◆ What the task asks
Please repeat the items word for word, beginning with the line that contains "Enable Speaker 1 (Agent) checkbox" and continuing through the line that contains "will tap(131, 221).".

◆ Dataset extract

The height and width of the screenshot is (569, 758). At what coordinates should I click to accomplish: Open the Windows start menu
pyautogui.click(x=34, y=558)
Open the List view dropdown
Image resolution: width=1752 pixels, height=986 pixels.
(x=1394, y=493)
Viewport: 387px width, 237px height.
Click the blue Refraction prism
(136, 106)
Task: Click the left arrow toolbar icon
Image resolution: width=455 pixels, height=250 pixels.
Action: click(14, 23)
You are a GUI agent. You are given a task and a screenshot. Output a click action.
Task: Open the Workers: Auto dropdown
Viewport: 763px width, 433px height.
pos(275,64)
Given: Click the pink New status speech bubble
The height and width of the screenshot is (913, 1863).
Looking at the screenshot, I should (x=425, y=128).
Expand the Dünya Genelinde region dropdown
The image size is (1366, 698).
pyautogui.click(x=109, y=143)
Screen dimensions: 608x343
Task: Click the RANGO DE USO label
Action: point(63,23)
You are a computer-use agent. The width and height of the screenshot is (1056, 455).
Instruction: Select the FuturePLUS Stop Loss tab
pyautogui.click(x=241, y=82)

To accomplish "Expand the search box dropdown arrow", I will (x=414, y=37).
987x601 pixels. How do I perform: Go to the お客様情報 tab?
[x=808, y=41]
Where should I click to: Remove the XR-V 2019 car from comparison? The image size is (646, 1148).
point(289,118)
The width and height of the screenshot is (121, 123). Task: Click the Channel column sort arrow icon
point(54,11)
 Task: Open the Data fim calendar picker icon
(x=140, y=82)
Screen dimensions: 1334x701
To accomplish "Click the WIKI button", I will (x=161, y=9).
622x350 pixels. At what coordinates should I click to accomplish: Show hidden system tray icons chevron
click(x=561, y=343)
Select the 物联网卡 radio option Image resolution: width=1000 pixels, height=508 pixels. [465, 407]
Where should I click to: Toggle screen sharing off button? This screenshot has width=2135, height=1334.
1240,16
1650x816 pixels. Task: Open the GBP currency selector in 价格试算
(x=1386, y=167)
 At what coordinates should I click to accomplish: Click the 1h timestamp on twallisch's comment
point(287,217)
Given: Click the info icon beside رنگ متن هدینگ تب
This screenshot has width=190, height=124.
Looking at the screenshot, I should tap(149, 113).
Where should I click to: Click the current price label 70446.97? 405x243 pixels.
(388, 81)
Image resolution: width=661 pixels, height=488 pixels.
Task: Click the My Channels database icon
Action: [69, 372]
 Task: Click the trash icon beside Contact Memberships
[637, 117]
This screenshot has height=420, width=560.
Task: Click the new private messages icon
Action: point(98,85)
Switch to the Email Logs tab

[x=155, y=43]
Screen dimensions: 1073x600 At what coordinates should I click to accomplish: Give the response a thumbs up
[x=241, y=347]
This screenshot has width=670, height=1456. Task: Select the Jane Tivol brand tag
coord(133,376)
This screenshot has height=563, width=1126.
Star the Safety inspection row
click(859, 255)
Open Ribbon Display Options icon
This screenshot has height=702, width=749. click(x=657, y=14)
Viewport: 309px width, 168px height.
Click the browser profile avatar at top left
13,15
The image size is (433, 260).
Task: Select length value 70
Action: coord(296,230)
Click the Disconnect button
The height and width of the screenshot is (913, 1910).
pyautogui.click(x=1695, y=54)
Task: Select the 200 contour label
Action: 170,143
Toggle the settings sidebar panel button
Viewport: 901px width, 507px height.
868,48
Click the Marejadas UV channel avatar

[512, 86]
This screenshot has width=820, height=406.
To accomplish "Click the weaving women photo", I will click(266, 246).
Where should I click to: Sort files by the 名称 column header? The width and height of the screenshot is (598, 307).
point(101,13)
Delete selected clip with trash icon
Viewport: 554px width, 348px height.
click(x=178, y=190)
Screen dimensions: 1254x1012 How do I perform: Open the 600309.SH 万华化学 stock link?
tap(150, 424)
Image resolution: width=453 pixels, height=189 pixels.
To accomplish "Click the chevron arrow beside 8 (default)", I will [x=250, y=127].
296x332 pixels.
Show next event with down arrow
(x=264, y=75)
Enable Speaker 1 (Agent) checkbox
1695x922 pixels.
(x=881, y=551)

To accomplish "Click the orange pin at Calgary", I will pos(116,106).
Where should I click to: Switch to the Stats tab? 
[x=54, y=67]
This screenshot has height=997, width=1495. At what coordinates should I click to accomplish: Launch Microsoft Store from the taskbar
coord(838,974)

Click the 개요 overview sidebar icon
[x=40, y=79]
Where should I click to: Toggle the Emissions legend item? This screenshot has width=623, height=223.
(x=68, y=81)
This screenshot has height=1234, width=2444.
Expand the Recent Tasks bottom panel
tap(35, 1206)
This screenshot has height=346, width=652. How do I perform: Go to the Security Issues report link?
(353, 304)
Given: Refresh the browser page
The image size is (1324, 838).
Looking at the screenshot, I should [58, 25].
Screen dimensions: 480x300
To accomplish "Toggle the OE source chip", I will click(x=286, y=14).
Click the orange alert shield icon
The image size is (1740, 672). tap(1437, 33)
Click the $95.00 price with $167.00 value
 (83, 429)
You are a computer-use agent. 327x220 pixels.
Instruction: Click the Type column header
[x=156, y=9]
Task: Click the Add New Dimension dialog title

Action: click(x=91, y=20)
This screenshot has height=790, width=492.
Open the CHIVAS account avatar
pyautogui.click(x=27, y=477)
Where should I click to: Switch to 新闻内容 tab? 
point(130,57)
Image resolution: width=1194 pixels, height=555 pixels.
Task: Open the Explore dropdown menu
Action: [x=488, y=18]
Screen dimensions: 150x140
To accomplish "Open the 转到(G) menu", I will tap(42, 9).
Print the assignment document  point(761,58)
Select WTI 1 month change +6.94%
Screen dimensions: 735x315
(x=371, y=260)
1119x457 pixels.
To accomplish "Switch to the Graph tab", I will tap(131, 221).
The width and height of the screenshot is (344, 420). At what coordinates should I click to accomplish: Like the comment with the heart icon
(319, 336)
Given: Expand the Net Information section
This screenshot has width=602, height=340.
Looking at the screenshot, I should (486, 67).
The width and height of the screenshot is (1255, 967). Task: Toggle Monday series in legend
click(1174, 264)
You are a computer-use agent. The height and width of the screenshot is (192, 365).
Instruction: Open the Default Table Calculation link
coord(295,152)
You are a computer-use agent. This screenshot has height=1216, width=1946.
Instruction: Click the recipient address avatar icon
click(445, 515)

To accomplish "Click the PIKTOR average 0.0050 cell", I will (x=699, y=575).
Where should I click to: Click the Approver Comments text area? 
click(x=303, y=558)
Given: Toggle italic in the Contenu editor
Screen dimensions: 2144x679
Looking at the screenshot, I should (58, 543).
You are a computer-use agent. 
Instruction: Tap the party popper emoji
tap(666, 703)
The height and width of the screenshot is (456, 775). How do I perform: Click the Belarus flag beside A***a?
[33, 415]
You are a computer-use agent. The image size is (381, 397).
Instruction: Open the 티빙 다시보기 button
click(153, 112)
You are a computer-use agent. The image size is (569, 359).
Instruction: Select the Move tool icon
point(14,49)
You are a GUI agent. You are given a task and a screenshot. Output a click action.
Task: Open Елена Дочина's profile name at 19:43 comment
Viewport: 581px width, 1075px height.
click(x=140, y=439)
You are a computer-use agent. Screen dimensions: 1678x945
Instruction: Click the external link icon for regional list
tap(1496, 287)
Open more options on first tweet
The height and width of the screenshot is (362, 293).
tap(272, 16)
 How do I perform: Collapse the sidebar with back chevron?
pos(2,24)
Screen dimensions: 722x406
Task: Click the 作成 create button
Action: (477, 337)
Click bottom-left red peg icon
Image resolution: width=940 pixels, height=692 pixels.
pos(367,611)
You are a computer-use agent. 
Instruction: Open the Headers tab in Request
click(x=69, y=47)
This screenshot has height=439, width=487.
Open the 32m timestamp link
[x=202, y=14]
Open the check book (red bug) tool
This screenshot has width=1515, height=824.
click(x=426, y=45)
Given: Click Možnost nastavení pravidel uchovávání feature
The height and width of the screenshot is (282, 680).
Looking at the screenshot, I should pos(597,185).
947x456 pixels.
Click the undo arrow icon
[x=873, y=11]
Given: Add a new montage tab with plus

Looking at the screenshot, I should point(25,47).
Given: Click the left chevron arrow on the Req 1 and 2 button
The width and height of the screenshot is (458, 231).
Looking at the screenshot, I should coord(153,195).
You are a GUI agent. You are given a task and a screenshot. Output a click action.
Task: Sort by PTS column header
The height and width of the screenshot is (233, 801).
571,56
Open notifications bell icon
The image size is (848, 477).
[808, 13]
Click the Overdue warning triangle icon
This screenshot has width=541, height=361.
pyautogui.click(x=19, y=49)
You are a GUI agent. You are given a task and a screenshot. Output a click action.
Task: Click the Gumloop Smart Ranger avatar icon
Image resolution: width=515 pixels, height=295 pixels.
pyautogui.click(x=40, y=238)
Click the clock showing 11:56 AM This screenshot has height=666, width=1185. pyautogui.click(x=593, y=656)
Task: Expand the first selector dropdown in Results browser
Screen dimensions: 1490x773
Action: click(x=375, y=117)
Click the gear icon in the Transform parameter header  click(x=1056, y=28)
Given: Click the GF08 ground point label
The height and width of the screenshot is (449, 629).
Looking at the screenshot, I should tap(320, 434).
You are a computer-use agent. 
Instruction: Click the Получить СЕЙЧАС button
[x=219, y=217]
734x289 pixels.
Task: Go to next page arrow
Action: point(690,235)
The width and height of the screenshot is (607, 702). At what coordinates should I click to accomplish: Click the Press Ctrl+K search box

◆ Exercise response
Enable Speaker 1 (Agent) checkbox
1695x922 pixels.
(x=881, y=551)

To accomplish "Click the orange pin at Calgary", I will pos(116,106).
Where should I click to: Switch to the Stats tab? 
[x=54, y=67]
This screenshot has height=997, width=1495. At what coordinates should I click to accomplish: Launch Microsoft Store from the taskbar
coord(838,974)

Click the 개요 overview sidebar icon
[x=40, y=79]
Where should I click to: Toggle the Emissions legend item? This screenshot has width=623, height=223.
(x=68, y=81)
This screenshot has height=1234, width=2444.
Expand the Recent Tasks bottom panel
tap(35, 1206)
This screenshot has height=346, width=652. How do I perform: Go to the Security Issues report link?
(353, 304)
Given: Refresh the browser page
The image size is (1324, 838).
Looking at the screenshot, I should [58, 25].
Screen dimensions: 480x300
To accomplish "Toggle the OE source chip", I will click(x=286, y=14).
Click the orange alert shield icon
The image size is (1740, 672). tap(1437, 33)
Click the $95.00 price with $167.00 value
 (83, 429)
You are a computer-use agent. 327x220 pixels.
Instruction: Click the Type column header
[x=156, y=9]
Task: Click the Add New Dimension dialog title

Action: click(x=91, y=20)
This screenshot has height=790, width=492.
Open the CHIVAS account avatar
pyautogui.click(x=27, y=477)
Where should I click to: Switch to 新闻内容 tab? 
point(130,57)
Image resolution: width=1194 pixels, height=555 pixels.
Task: Open the Explore dropdown menu
Action: [x=488, y=18]
Screen dimensions: 150x140
To accomplish "Open the 转到(G) menu", I will tap(42, 9).
Print the assignment document  point(761,58)
Select WTI 1 month change +6.94%
Screen dimensions: 735x315
(x=371, y=260)
1119x457 pixels.
To accomplish "Switch to the Graph tab", I will tap(131, 221).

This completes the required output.